本文抜粋:
文京シビックセンターで行われたソリッドモデルの作品展、続きです。
一口にモデラーといっても、このソリッドモデルを作る人たちは、
ほとんどゼロから、素材やその加工法を自分で編み出して創るという、
気の遠くなりそうな創造の果てにこの境地に至っておられることがわかりました。
ソリッドモデルというのはいわばマニュアルというものがないらしいのです。
日本では飛行機が武器となって使用されるようになると、識別のために
木で作ったソリッドモデルを「實體模型」と称して軍が主導し作っていました。
この實體模型製作はモックアップ製作の技術にもつながることから、
戦後は模型製作そのものが禁止されていたこともあったそうです。
いわゆる模型会社のキット模型というのはそれらの普及型で、
模型というと本来はこちらを指します。
その製作過程は、資料、材料の準備、加工、塗装、部品の製作、
組み上げという手順を踏む。
市販の図面の一部には断面形状まで描かれているものもあるが、
信頼できる資料がない場合には、図面と写真から正しい断面形状を読み取り、
再現するには高い能力と経験が必要である。
また、航空機ではエンジンや爆弾などの外部に装備される武装を除き、
複数の種類の機体で共通に使用される装備はほとんど無いため、
小物の部品までほとんど全て自作する必要がある。
とWikipediaにもしっかりと書いてあります。
ちび丸艦隊シリーズの「雪風」をもらったくらいでオロオロして、
人に制作を押し付けるわたしなど、7回生まれ変わっても到達できない境地です。
模型会社のキットによるプラモデルはあらかじめ詳細なモールドが施され、
誰が作っても正確なアウトラインを再現できるのですが、
それでもソリッドモデルに留まったモデラーというのは、つまりは
規制のキットでは物足りない、という種類の人たちだったわけです。
例えば、この日の会場で制作を実際にしておられる人がいました。
この方に限らず、制作途中の作品について伺うと、全員が全員、
「ここをどうしようか考えてるんですよ」
と悩みながら制作しているらしいことをおっしゃいます。

提供資料:
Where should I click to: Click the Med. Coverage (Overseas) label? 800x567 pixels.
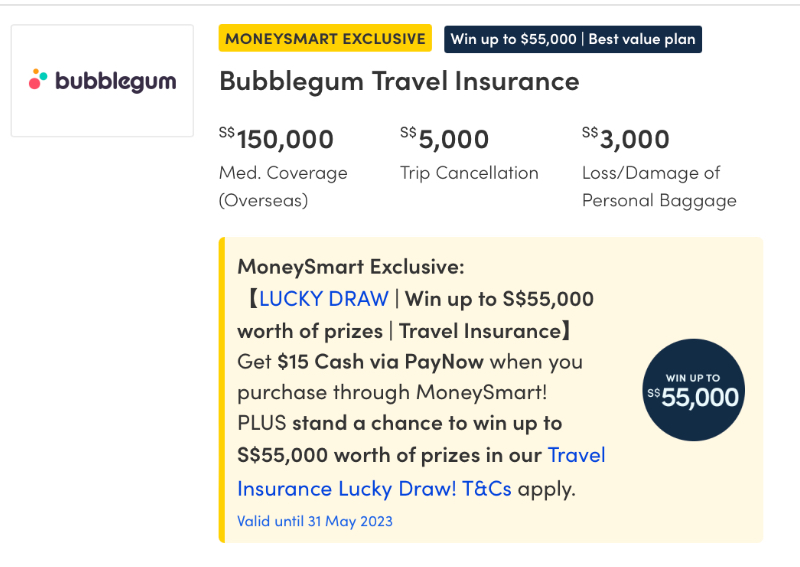[283, 186]
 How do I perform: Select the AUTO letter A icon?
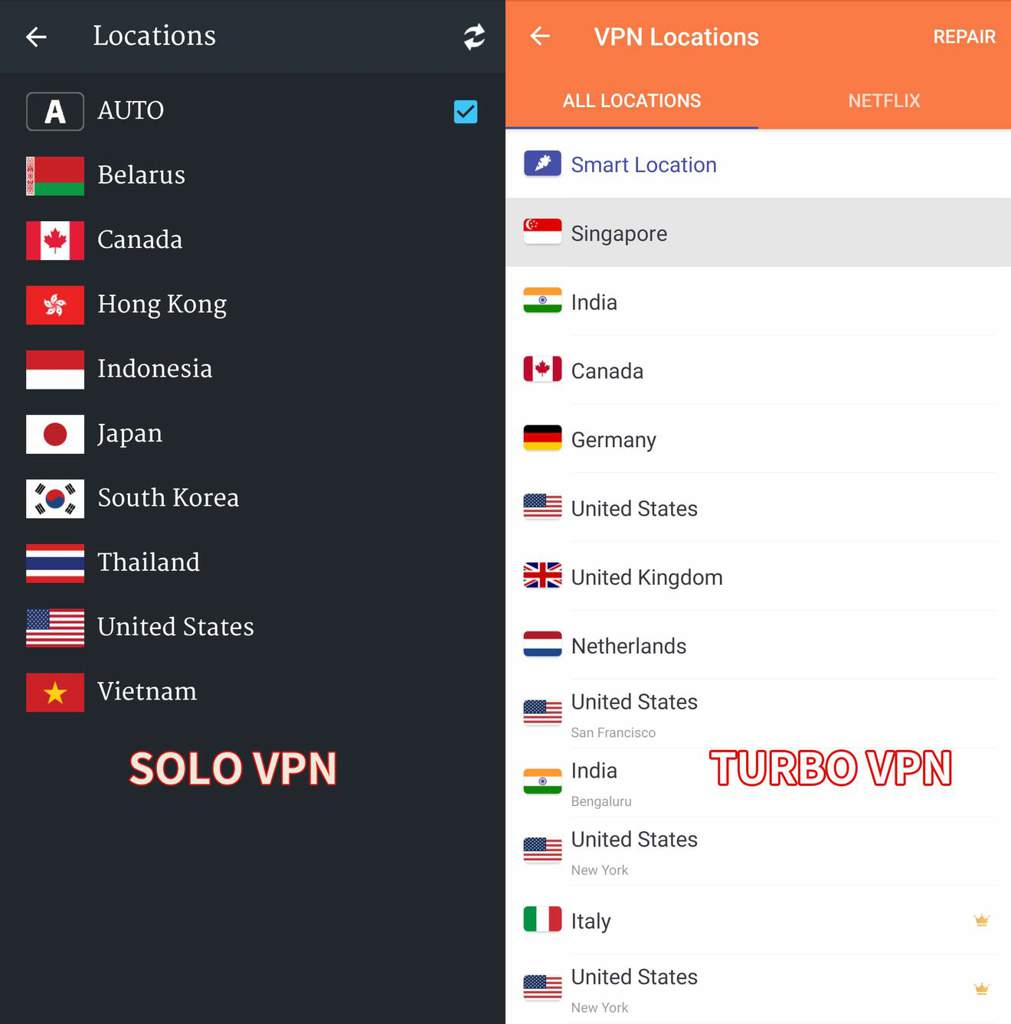coord(55,112)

取り組む作業:
• 1. ソリッドモデルについての文章によると、日本の軍は識別のために木で作ったソリッドモデルを何と称していましたか？
• 2. ソリッドモデルについての文章のうち、「ソリッドモデルというのはいわばマニュアルというものがないらしいのです。」から始まり「模型というと本来はこちらを指します。」で終わる部分を、一字一句変えずに書き写してください。

練習問題の解答:
• 1. 「實體模型」と称していました。

• 2.
ソリッドモデルというのはいわばマニュアルというものがないらしいのです。
日本では飛行機が武器となって使用されるようになると、識別のために
木で作ったソリッドモデルを「實體模型」と称して軍が主導し作っていました。
この實體模型製作はモックアップ製作の技術にもつながることから、
戦後は模型製作そのものが禁止されていたこともあったそうです。
いわゆる模型会社のキット模型というのはそれらの普及型で、
模型というと本来はこちらを指します。